____ WORKING DATA

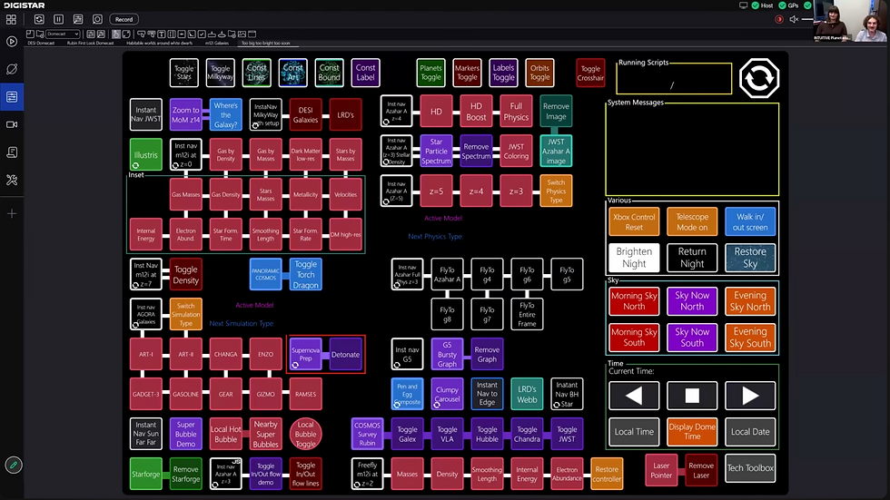Click the pause icon in top toolbar
Screen dimensions: 890x500
coord(58,19)
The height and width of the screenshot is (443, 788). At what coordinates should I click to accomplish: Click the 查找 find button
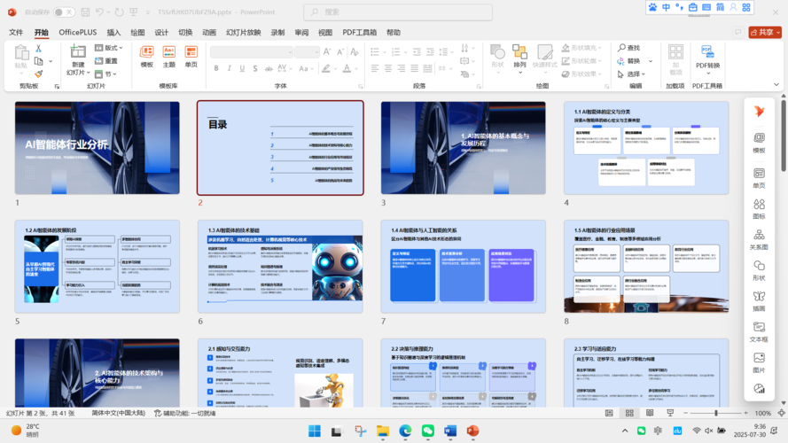pyautogui.click(x=630, y=48)
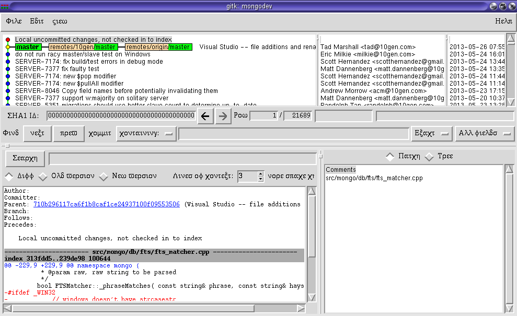
Task: Click the find 'next' button
Action: (37, 134)
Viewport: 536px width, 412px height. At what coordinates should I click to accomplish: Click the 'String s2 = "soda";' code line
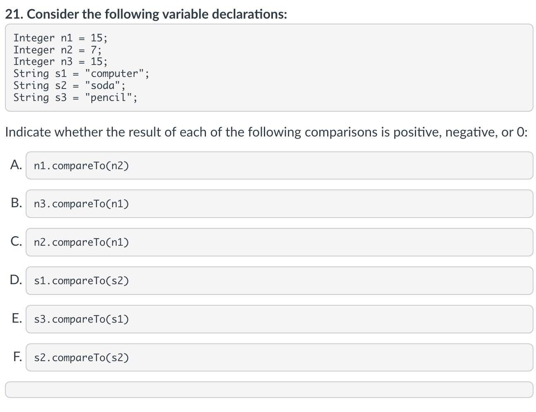pos(69,86)
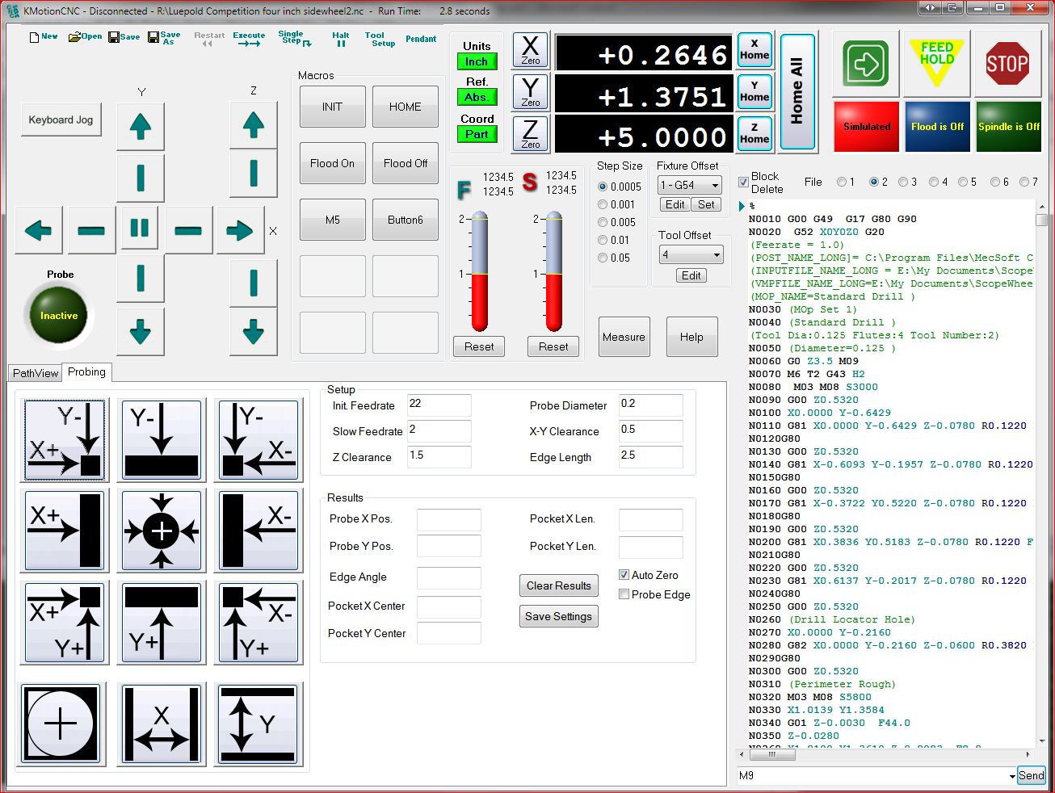Click the Save Settings button
1055x793 pixels.
[558, 616]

________

> _TASK DETAILS_:
Please retype exactly the lines from the one containing "The height and" to the last line of the records above, both included, without any pictures.

> _ANSWER BOX_:
The height and width of the screenshot is (443, 788). At what coordinates should I click to accomplish: Click the 查找 find button
pyautogui.click(x=630, y=48)
Task: Click the find 'next' button
Action: (37, 134)
Viewport: 536px width, 412px height. At what coordinates should I click to accomplish: Click the 'String s2 = "soda";' code line
pos(69,86)
Click the Save Settings button
1055x793 pixels.
[558, 616]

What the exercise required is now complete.